- Dokument:
# # # # #

Poetikvorlesung 1998: Volker Braun

Ort des Dichtens

«die frage ist: wie geraten wir an den ernsten ort, zufällig oder absichtlich, unausweichlich, ist er die harte gunst der geschichte oder/und persönliche entscheidung? und wie schreitet der text den ort aus und die zeit.» «Wie dieser Satz [i.e die Erzählung ‹Bodenloser Satz›], der sich in den Boden gräbt, bis er ihn verliert, ist Literatur immer eine Grabung in die Schichten der Wirklichkeit, [...] in die Geschichte; ein Abräumen des falschen Bewusstseins, ein Freilegen tieferer Erfahrung: Archäologie. Sie muss auf den Grund, wo wir selber sind [...].»«Die Kunstproduktion gewinnt die Dimension einer Weltauseinandersetzung über das Produzieren überhaupt. [...] Die Kunst wird Form der Überlebensstrategie, der Überlebenskunst.»

# # # # #

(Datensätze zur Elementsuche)
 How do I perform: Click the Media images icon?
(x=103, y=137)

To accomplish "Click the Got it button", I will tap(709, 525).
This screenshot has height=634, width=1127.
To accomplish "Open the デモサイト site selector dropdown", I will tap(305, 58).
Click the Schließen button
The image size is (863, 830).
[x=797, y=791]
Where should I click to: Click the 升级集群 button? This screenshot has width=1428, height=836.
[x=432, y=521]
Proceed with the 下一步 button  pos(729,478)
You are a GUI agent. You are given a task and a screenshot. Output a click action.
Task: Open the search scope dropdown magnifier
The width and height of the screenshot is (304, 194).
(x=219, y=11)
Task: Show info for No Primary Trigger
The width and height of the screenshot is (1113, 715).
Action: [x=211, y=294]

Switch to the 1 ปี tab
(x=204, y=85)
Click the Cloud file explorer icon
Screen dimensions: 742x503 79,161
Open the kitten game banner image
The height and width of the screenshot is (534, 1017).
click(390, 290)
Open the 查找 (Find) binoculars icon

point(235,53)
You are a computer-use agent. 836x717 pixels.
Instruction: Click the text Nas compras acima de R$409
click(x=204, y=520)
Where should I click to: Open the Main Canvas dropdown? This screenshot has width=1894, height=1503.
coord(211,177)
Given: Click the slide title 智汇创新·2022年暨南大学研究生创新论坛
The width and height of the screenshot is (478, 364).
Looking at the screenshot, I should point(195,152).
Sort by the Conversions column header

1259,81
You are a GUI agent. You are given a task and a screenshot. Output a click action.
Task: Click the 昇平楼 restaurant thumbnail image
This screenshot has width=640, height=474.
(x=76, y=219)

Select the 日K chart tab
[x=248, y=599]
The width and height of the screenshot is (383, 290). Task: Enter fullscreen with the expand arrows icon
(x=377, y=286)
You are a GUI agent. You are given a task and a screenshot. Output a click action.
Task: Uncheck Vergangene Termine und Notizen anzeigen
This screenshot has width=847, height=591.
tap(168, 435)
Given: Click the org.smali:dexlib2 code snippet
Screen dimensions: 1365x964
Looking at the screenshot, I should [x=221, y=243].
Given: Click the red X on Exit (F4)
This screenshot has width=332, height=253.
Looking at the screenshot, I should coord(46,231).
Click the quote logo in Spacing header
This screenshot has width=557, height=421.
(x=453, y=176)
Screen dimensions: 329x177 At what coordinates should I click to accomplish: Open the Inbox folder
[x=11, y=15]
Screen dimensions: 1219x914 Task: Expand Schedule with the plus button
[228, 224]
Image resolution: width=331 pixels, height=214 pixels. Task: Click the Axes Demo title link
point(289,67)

# # # # #

- Ziele:
A - Welche drei Adverbien nennt die Poetikvorlesung im ersten Zitat dafür, wie wir an den ernsten Ort geraten?
B - Setze die Poetikvorlesung über den Ort des Dichtens im Anschluss an ihren letzten Satz fort.

- Lösungen:
A - zufällig, absichtlich, unausweichlich

B -
Volker Braun sprach in seinen Vorträgen darüber, wie ein geschichtlicher, gesellschaftlicher Raum den Dichter ‹erzeugt›. Sein Gedicht Benjamin in den Pyrenäen kommentierend, forderte er, dass die Kunst «Gegenwelten» entwerfen müsse, «die in unsere Welt ragen oder sich in ihr erheben». Literatur sei «Stellungnahme in einem Interessenstreit», aber nicht «aus der Angst vor den Katastrophen zu gewinnen, sondern vornehmlich aus der Lust auf neue Produktivität». Volker Braun (* 1939 in Dresden) schreibt Lyrik, Theaterstücke und Erzählungen. 1965 holte ihn Helene Weigel ans Berliner Ensemble, wo sein erstes Stück (Die Kipper) inszeniert wurde; kurz darauf wurde es verboten. Auch weitere Texte konnten nur mit Verzögerungen veröffentlicht werden. Nach der Wende war Volker Braun einer der am meisten befragten Kritiker der Wiedervereinigung. Seine Texte, Stücke und Gedichte thematisieren immer auch gesellschaftliche Verhältnisse (u.a. Training des aufrechten Gangs 1970; Hinze-Kunze-Roman 1985; Bodenloser Satz 1988; Tumulus 1999).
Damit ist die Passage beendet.